ASIC to use extended powers to address unfair fees

compliance mortgage australian securities and investments commission chief executive

28 June 2010
| By Caroline Munro |

The Australian Securities and Investments Commission (ASIC) will from July 1 have the power to take action against banks for ‘unconscionable’ fees, including unfair mortgage exit fees.

Under the new Australian Consumer Law, ASIC is able to ban any unfair term in a standard consumer contract, while the new National Consumer Credit Protection Act has extended ASIC’s powers to take action on any fee it considers to be unconscionable.

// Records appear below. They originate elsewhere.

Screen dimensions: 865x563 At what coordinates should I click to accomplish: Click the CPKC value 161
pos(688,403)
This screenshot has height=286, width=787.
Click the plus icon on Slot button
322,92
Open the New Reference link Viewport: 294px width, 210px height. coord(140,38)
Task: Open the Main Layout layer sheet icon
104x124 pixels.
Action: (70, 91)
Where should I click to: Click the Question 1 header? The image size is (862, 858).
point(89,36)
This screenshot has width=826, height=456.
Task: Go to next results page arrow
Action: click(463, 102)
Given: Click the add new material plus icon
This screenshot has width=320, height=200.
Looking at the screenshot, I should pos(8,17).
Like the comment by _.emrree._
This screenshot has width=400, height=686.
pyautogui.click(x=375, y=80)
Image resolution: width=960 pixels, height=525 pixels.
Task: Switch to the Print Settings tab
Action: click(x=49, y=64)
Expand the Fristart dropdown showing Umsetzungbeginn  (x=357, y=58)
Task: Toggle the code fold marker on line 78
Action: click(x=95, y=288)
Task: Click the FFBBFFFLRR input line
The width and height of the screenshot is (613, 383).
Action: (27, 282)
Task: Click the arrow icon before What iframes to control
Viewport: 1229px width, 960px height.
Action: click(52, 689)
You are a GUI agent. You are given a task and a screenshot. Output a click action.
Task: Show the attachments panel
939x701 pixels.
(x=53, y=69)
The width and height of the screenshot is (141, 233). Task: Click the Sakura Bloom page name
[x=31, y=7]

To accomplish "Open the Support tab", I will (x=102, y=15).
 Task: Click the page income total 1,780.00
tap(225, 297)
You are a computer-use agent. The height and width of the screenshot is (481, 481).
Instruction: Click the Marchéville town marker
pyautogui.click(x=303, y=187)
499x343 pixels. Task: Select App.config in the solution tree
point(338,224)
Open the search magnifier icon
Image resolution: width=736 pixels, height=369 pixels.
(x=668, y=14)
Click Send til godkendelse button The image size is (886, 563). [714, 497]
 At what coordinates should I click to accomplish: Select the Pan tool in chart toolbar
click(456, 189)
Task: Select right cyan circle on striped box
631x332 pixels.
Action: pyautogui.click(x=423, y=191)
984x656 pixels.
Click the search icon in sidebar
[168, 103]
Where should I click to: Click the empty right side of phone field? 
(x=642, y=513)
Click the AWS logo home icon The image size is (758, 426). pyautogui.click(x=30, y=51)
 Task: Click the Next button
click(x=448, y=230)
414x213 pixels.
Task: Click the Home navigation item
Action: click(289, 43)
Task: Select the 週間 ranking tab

Consumers also have the right to challenge unfair or unconscionable early exit fees.

In terms of mortgage early exit fees, it is intended that the new powers will address excessive early exit fees that may deter consumers from switching to another mortgage, stifling competition and unfairly disadvantaging consumers.

Should the court find that a term or fee is unfair, it will be declared completely void and ASIC will be able to seek refunds on behalf of consumers.

In a joint statement, the Minister for Financial Services, Superannuation and Corporate Law, Chris Bowen, and Deputy Prime Minister Wayne Swan said ASIC would most likely take action against banks that try to profit from exit fees or establishment fees, rather than using them to recover a fair level of costs.

ASIC has released a consultation paper on how its powers will be implemented in relation to mortgage early exit fees, which includes proposals about ASIC’s expectations for compliance in setting up the price of and explaining mortgage early exit fees.

The Australian Bankers’ Association (ABA) chief executive, Steven Münchenberg, said Australia has low entry fees for mortgages compared to countries like the US and UK, adding there is plenty of evidence that consumers are switching mortgages.

“Around 30 per cent of owner occupied home loans are refinanced each year,” he said.

Münchenberg asserted that banks achieve low entry costs by deferring some of the costs of establishing a mortgage and only charging those customers that change their mortgages in the first few years.

“Keeping up-front mortgage fees lower benefits all customers and supports customer switching. The effect of deferring these up-front fees, for example legal service fees, is that it reduces the cost to the customer of setting up a new loan at a time when they are incurring many other costs,” he said.

The ABA has called on all lenders to be involved in the consultation process, and Münchenberg said banks would be providing ASIC as much information as they need to demonstrate that mortgage early exit fees are appropriate and justifiable.

Referring to an ASIC review of mortgage entry and exit fees in 2008, he pointed the finger at non-authorised deposit taking institutions as those that typically charge higher fees than banks.